Loose Lips
While these requests might seem a bit overbearing, they are based in a healthy paranoia that Samsung developed after it was discovered that SK Hynix (000660.KS), the 3rd largest semiconductor foundry, discovered that its wafer cleaning tool supplier Mujin Electronics (pvt), from whom it had bought between 350 and 400 such tools, had decided to sell that same tool, which had been developed in conjunction with Samsung Electr0-Mechanics (009150.KS), to a Chinese semiconductor competitor, Changxin Memory Technologies (pvt), which did not sit well with SK Hynix or the Korean courts who jailed the Mujian executives that made the sale.
SK Hynix was forced to ask other suppliers to develop wafer cleaning tools to replace Mujian, but was forced to continue to buy from Mujian given the long development time for alternative suppliers. Samsung, SK Hynix’s major competitor, forced Hynix to remain with the vendor who sold their co-developed technology to a competitor, withholding the SEMES tool after the leak, and also ended its distribution contract with Mujian (see our 01-29-21 note for details).

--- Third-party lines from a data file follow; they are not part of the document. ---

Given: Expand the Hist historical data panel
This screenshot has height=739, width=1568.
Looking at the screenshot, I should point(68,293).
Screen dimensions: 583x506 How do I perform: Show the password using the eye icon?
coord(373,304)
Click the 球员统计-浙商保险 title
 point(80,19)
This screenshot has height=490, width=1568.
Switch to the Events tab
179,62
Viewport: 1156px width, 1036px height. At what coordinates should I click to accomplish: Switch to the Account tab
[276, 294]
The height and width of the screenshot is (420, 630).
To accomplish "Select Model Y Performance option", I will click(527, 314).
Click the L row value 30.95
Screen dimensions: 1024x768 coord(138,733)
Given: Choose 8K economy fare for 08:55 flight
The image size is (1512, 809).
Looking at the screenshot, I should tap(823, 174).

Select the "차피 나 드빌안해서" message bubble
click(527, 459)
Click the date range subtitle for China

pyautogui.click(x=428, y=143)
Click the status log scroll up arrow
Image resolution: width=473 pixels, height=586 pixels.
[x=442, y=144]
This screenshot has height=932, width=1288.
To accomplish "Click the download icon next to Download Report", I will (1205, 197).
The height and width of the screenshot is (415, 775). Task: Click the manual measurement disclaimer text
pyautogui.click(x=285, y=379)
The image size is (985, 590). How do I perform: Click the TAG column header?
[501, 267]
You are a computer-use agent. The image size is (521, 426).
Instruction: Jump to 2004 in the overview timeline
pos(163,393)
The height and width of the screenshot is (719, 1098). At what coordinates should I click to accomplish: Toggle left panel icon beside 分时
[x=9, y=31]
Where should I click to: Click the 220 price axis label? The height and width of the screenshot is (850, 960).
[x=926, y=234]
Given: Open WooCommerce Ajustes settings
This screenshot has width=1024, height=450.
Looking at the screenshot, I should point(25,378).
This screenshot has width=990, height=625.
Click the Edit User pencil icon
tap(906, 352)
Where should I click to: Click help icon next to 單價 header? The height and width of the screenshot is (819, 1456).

This obviously made an impact on Samsung, who ended its who seems to be reminding its suppliers that proprietary technology is exactly that, and risking a lucrative contract with the 2nd largest semiconductor foundry by allowing an employee to leak information to a competitor is a big mistake. While we expect competitors would pay premium prices for a tool that would give them an edge over Samsung, the cost of that sale would likely be far more than a fine of $85,000 and its discovery would end its contract with Samsung. Perhaps the new confidentiality agreements are a bit over the top, but it is easy to see that Samsung’s concerns are real and that suppliers either comply or risk losing what could be their largest customer.